Btw, I tried following code but its output ARFF file doesn't contain first attribute for positive(1) values for respective instances.
// Set the tokenizer
NGramTokenizer tokenizer = new NGramTokenizer();
tokenizer.setNGramMinSize(1);
tokenizer.setNGramMaxSize(1);
tokenizer.setDelimiters("\\W");
// Set the filter
StringToWordVector filter = new StringToWordVector();
filter.setAttributeIndicesArray(new int[]{1});
filter.setOutputWordCounts(true);
filter.setTokenizer(tokenizer);
filter.setInputFormat(inputInstances);
filter.setWordsToKeep(1000000);
filter.setDoNotOperateOnPerClassBasis(true);
filter.setLowerCaseTokens(true);
filter.setTFTransform(true);
filter.setIDFTransform(true);
// Filter the input instances into the output ones
outputInstances = Filter.useFilter(inputInstances, filter);
Sample output ARFF file:
#data
{0 -1,320 1,367 1,374 1,397 1,482 1,537 1,553 1,681 1,831 1,1002 1,1033 1,1112 1,1119 1,1291 1,1582 1,1618 1,1787 1,1810 1,1816 1,1855 1,1939 1,1941 1}
{0 -1,72 1,194 1,436 1,502 1,740 1,891 1,935 1,1075 1,1256 1,1260 1,1388 1,1415 1,1579 1,1611 1,1818 2,1849 1,1853 1}
{0 -1,374 1,491 1,854 1,873 1,1120 1,1121 1,1197 1,1337 1,1399 1,2019 1}
{0 -1,240 1,359 2,369 1,407 1,447 1,454 1,553 1,1019 1,1075 3,1119 1,1240 1,1244 1,1373 1,1379 1,1417 1,1599 1,1628 1,1787 1,1824 1,2021 1,2075 1}
{0 -1,198 1,677 1,1379 1,1818 1,2019 1}
{0 -1,320 1,1070 1,1353 1}
{0 -1,210 1,320 2,477 2,867 1,1020 1,1067 1,1075 1,1212 1,1213 1,1240 1,1373 1,1404 1,1542 1,1599 1,1628 1,1815 1,1847 1,2067 1,2075 1}
{179 1,1815 1}
{298 1,504 1,662 1,713 1,752 1,1163 1,1275 1,1488 1,1787 1,2011 1,2075 1}
{144 1,785 1,1274 1}
{19 1,256 1,390 1,808 1,1314 1,1350 1,1442 1,1464 1,1532 1,1786 1,1823 1,1864 1,1908 1,1924 1}
{84 1,186 1,320 1,459 1,564 1,636 1,673 1,810 1,811 1,966 1,997 1,1094 1,1163 1,1207 1,1592 1,1593 1,1714 1,1836 1,1853 1,1964 1,1984 1,1997 2,2058 1}
{9 1,1173 1,1768 1,1818 1}
{86 1,935 1,1112 1,1337 1,1348 1,1482 1,1549 1,1783 1,1853 1}
As you can see that first few instances are okay(as they contains -1 class along with other features), but the last remaining instances don't contain positive class attribute(1).

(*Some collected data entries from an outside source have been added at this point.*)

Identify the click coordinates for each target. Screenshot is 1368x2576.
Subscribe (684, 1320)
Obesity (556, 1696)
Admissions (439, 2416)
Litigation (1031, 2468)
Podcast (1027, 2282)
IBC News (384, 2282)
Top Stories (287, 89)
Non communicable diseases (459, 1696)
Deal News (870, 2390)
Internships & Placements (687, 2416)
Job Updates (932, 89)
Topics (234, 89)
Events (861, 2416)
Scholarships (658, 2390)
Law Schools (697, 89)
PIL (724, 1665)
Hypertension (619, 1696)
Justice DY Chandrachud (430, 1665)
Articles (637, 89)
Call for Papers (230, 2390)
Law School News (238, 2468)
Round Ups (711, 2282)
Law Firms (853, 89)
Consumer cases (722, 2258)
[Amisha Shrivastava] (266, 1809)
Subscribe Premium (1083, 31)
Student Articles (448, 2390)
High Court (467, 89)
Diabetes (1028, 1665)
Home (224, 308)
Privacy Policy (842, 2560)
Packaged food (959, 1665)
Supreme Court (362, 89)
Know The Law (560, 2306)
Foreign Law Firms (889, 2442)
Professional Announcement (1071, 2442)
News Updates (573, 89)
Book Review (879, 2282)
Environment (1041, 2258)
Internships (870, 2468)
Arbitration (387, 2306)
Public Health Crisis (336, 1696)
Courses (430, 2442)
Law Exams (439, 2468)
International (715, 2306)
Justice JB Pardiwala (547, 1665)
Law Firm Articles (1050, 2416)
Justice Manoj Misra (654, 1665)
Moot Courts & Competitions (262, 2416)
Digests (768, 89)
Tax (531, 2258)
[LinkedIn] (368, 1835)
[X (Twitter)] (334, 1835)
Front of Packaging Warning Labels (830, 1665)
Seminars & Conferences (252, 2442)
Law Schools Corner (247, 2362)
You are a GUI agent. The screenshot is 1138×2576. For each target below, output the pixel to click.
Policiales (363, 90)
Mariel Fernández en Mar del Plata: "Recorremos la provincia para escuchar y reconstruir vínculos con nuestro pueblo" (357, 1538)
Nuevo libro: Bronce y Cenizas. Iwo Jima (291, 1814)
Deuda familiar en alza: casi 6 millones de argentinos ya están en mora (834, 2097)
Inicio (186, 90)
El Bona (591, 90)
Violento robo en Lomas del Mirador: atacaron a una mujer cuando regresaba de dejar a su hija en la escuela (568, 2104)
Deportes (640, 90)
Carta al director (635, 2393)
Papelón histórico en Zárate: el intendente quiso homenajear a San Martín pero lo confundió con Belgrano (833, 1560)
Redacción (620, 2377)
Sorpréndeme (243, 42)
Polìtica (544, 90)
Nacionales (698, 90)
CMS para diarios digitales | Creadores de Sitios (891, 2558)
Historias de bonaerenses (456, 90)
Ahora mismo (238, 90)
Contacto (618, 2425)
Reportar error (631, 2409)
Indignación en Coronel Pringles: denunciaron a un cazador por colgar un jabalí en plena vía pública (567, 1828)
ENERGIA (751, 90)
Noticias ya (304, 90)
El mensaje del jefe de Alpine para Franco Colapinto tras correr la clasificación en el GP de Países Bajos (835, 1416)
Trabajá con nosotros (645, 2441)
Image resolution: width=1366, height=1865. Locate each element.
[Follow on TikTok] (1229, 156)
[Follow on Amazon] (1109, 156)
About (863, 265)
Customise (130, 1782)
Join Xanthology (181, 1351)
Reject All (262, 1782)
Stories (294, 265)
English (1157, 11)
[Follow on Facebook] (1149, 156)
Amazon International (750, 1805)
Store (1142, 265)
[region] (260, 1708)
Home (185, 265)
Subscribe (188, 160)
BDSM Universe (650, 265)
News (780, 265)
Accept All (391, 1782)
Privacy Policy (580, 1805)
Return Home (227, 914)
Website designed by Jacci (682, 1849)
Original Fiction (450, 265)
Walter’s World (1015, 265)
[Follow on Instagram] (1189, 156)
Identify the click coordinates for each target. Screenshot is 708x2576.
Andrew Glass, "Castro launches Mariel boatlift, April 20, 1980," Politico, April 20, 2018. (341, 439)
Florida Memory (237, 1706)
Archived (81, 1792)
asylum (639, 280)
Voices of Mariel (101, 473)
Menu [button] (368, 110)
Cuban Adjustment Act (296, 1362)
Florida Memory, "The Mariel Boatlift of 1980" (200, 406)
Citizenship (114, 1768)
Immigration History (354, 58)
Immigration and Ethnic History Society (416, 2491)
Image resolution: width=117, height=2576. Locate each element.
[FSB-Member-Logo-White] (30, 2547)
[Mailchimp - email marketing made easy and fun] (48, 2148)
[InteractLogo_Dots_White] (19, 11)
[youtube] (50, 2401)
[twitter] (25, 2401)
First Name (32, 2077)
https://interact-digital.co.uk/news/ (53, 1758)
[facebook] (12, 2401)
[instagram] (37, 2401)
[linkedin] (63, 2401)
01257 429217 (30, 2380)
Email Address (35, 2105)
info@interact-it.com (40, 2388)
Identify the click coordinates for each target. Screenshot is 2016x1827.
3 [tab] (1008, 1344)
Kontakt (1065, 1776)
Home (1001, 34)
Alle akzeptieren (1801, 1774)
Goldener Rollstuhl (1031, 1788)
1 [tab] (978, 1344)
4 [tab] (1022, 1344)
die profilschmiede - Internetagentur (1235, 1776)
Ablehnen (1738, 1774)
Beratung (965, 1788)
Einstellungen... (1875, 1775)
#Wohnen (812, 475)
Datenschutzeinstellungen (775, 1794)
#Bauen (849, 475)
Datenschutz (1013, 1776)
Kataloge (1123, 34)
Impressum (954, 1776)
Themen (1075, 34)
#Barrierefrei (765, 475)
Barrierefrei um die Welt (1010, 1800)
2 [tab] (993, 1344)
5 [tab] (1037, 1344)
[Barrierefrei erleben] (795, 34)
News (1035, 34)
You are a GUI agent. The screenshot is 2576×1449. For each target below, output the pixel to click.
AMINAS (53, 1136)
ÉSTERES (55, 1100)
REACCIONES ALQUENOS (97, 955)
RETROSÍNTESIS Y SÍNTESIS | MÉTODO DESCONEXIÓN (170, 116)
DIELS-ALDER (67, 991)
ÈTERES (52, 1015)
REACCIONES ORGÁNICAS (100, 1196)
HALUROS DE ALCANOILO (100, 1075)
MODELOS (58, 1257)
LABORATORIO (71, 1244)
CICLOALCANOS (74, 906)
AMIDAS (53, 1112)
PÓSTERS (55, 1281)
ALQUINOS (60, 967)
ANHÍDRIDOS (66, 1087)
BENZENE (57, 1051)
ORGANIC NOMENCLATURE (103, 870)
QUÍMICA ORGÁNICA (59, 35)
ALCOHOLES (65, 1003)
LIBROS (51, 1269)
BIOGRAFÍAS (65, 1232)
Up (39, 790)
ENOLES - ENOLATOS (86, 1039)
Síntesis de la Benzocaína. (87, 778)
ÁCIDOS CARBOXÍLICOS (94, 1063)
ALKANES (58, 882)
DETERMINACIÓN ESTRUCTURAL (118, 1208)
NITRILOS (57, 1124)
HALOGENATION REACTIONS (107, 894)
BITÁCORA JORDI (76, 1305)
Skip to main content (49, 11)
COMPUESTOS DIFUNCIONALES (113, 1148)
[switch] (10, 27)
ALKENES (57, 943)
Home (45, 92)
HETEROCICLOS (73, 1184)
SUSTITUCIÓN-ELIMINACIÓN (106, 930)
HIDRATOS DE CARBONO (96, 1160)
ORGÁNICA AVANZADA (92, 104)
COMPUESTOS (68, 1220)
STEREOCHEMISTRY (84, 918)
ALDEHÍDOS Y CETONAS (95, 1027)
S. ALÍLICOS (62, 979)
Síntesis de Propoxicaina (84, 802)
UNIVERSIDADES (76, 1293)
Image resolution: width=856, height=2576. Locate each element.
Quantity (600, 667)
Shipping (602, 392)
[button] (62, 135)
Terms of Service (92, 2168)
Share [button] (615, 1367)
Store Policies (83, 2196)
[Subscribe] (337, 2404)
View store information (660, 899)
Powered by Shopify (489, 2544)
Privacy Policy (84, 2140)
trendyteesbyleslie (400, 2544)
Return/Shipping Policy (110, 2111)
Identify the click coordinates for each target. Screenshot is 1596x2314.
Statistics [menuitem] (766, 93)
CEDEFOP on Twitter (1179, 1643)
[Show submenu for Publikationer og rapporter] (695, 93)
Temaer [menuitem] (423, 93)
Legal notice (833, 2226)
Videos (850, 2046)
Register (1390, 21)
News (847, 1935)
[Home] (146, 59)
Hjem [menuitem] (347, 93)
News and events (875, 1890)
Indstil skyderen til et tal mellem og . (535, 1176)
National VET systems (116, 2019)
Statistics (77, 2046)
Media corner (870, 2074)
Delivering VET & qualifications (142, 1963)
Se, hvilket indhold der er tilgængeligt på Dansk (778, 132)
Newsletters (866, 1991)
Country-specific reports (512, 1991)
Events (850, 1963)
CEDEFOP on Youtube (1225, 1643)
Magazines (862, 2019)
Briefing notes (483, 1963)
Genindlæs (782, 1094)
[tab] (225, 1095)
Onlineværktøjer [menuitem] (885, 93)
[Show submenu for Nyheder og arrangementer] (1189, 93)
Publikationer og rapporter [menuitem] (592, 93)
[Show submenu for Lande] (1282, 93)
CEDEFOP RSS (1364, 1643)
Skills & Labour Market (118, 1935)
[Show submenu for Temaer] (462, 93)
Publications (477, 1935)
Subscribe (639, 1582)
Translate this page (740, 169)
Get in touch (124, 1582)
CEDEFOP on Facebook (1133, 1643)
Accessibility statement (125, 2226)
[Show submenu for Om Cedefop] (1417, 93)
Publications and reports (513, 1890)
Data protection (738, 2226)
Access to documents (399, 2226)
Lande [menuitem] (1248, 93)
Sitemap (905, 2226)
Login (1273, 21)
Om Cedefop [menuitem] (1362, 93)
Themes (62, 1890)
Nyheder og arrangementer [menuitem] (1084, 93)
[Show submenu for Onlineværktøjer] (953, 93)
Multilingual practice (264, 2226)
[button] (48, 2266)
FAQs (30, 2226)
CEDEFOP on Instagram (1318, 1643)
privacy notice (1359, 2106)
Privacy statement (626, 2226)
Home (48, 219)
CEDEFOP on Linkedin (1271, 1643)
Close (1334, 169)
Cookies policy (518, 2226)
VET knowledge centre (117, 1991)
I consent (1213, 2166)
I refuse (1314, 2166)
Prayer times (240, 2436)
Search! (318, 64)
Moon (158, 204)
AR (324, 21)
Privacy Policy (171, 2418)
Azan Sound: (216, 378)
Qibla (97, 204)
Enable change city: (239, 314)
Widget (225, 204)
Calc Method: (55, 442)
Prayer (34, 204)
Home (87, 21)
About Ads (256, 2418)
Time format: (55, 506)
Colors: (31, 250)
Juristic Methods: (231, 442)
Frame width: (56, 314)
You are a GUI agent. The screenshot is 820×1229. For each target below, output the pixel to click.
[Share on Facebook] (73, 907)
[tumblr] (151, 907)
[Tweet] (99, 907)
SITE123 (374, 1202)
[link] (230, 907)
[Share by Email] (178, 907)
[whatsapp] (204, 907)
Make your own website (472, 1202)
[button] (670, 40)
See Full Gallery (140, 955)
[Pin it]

I mean, there should have been {0 1,...} as very first attribute in the last instances in output ARFF file, but it is missing.
You have to specify which is your class attribute explicitly in the java program as, when you apply StringToWordVector filter your input gets divided among specified n-grams. Hence class attribute location changes once StringToWordVector vectorizes the input. You can just use Reorder filer which will ultimately place class attribute at last position and Weka will pick last attribute as class attribute.
More info about Reordering in Weka can be found at http://weka.sourceforge.net/doc.stable-3-8/weka/filters/unsupervised/attribute/Reorder.html. Also example 5 at http://www.programcreek.com/java-api-examples/index.php?api=weka.filters.unsupervised.attribute.Reorder may help you in doing reordering.
Hope it helps.
Your process for obtaining TF-IDF seems correct.
According to my experiments, if you have n classes, Weka shows information labels for records for each n-1 classes and records for the nth class are implied.
In your case, you have 2 classes -1 and 1, so weka is showing labels in records with class label -1 and records with label 1 are implied.